→ What the exercise asks: In the listing below, which lines contain the string "flag"? Copy them all.

→ Given data:

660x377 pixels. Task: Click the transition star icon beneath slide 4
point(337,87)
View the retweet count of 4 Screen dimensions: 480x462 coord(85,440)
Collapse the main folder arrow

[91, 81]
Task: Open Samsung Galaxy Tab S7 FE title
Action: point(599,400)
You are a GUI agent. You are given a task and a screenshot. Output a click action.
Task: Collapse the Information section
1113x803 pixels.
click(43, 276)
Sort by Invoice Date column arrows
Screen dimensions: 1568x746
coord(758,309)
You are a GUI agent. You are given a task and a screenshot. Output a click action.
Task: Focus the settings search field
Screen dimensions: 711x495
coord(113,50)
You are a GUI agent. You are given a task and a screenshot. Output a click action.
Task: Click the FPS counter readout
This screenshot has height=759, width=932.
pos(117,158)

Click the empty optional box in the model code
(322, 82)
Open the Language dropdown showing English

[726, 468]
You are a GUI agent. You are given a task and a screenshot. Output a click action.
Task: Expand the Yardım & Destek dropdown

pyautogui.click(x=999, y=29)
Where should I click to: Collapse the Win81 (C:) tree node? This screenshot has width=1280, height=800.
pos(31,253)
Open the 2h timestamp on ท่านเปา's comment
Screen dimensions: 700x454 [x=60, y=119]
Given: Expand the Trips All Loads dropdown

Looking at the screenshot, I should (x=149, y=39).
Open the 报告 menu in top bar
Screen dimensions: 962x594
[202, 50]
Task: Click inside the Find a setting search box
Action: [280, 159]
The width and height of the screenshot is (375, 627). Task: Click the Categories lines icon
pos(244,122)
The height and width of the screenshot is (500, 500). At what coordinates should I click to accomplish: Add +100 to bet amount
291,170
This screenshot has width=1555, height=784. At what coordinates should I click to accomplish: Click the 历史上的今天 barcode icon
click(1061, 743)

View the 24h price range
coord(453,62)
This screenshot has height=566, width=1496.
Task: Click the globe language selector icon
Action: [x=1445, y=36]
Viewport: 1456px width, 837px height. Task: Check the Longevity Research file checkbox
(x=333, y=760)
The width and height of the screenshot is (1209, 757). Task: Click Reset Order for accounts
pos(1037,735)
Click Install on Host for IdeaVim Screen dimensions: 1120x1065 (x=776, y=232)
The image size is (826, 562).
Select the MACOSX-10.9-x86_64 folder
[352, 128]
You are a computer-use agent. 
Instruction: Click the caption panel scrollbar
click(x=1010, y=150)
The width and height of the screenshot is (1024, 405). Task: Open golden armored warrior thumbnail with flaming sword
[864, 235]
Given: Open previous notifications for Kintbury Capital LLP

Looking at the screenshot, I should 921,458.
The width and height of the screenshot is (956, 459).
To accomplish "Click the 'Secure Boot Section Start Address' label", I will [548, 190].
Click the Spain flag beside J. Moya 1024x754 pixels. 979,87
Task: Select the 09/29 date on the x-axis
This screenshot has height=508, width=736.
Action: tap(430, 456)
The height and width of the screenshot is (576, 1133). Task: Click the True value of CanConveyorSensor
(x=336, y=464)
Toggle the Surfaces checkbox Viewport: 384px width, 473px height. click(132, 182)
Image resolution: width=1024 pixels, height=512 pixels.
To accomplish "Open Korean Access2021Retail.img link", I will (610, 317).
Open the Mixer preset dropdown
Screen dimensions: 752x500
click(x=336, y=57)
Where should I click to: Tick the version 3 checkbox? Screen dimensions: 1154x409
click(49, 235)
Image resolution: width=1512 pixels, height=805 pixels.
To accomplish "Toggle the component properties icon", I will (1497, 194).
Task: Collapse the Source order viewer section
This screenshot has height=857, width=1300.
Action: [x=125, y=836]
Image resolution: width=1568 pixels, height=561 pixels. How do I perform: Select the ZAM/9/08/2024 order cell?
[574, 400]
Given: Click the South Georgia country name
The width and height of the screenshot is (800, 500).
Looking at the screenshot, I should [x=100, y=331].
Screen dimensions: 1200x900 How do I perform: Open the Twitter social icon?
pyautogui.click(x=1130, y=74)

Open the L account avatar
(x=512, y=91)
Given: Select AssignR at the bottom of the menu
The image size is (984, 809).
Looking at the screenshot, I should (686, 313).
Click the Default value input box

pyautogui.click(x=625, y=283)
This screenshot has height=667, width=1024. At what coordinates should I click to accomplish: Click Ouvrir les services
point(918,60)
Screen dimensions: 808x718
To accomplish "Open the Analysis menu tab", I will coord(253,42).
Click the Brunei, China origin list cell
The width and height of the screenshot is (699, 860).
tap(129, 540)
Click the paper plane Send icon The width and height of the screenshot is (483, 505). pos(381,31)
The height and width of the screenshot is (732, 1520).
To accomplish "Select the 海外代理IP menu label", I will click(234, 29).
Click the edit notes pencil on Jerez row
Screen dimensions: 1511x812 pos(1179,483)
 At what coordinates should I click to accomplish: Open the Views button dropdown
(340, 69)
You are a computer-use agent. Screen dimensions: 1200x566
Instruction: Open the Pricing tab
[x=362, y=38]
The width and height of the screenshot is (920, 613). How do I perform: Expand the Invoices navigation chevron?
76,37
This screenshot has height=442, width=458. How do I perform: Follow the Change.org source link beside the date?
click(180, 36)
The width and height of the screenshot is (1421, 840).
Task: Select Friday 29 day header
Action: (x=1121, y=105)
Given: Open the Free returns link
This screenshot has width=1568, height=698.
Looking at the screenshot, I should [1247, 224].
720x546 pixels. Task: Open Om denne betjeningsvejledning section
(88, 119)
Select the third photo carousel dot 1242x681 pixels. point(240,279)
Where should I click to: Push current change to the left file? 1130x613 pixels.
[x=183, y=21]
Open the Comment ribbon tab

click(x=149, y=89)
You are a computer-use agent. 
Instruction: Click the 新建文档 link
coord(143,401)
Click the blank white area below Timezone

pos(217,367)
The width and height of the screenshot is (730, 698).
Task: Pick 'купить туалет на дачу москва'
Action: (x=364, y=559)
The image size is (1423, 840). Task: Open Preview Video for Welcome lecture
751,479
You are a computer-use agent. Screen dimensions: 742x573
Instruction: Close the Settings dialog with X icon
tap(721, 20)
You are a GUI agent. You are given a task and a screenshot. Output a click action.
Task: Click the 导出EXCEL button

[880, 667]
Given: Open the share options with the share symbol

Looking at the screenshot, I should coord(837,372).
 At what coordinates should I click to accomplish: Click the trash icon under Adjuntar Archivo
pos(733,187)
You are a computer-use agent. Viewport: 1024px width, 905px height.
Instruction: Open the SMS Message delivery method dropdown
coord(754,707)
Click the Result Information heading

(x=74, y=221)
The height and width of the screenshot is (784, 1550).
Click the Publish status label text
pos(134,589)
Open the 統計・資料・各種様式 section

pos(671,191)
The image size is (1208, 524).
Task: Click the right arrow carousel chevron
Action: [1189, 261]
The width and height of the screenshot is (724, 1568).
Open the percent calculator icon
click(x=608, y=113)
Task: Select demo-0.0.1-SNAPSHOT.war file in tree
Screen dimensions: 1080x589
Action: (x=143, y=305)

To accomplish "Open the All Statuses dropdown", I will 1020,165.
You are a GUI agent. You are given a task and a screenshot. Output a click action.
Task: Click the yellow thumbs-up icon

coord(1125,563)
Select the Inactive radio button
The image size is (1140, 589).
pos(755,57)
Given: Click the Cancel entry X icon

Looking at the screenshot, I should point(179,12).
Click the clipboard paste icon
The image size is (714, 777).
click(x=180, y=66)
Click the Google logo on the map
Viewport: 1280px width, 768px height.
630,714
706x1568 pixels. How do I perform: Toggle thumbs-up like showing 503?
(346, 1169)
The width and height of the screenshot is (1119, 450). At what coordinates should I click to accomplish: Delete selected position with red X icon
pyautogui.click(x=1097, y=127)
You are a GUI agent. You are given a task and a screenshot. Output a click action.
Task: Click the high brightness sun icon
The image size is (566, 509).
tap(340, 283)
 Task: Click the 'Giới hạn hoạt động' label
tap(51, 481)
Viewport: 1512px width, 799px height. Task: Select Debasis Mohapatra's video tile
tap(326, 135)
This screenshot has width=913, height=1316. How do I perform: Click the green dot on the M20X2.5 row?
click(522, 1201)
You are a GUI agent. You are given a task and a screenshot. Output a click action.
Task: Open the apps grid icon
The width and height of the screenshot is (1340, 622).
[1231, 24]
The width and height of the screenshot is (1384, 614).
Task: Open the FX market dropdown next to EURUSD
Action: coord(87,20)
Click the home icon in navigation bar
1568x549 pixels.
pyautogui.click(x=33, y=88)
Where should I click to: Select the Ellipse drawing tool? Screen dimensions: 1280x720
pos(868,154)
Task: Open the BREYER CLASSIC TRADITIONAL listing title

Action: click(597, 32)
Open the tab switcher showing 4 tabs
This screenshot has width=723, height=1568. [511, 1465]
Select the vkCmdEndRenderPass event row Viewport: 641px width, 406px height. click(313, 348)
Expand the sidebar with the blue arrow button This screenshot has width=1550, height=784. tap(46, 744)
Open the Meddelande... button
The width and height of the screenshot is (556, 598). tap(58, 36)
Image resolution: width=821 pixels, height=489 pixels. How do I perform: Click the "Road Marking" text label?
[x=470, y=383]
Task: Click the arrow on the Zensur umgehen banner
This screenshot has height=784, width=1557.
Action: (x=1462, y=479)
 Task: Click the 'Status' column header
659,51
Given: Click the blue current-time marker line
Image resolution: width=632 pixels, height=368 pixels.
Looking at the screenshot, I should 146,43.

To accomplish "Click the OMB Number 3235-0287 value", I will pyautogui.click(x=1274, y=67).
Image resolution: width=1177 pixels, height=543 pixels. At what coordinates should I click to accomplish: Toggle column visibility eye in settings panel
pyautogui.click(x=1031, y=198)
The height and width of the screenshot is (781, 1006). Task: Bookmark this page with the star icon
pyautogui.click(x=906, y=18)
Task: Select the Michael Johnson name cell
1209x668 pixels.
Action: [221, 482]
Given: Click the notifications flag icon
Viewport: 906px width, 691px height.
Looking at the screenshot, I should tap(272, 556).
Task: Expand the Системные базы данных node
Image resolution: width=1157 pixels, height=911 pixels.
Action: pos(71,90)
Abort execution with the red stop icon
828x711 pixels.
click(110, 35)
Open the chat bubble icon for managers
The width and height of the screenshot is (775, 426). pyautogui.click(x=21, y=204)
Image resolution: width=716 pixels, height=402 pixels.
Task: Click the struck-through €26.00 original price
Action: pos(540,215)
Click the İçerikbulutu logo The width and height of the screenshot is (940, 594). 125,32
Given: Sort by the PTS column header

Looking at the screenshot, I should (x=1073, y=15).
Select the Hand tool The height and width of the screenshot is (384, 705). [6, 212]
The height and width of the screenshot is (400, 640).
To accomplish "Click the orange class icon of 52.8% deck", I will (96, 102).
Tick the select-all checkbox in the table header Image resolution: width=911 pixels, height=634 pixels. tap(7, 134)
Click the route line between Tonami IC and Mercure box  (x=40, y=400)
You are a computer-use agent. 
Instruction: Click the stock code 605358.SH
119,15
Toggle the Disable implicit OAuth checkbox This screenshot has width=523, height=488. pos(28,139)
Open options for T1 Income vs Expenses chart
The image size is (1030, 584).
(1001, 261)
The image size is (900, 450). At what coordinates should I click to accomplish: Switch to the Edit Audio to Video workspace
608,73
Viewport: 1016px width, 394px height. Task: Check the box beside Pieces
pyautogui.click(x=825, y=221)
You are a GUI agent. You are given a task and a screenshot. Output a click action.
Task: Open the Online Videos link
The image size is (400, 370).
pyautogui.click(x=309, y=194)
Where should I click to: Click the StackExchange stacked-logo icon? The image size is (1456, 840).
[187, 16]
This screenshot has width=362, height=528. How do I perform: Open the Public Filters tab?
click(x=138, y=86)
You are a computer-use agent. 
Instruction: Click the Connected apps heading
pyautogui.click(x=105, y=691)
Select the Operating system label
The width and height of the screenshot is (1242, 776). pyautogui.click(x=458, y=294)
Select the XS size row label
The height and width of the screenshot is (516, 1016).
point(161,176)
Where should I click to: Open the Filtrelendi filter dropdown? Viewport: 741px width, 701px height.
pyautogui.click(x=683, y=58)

→ Result for this task:
Click the Spain flag beside J. Moya 1024x754 pixels. 979,87
Given: Click the notifications flag icon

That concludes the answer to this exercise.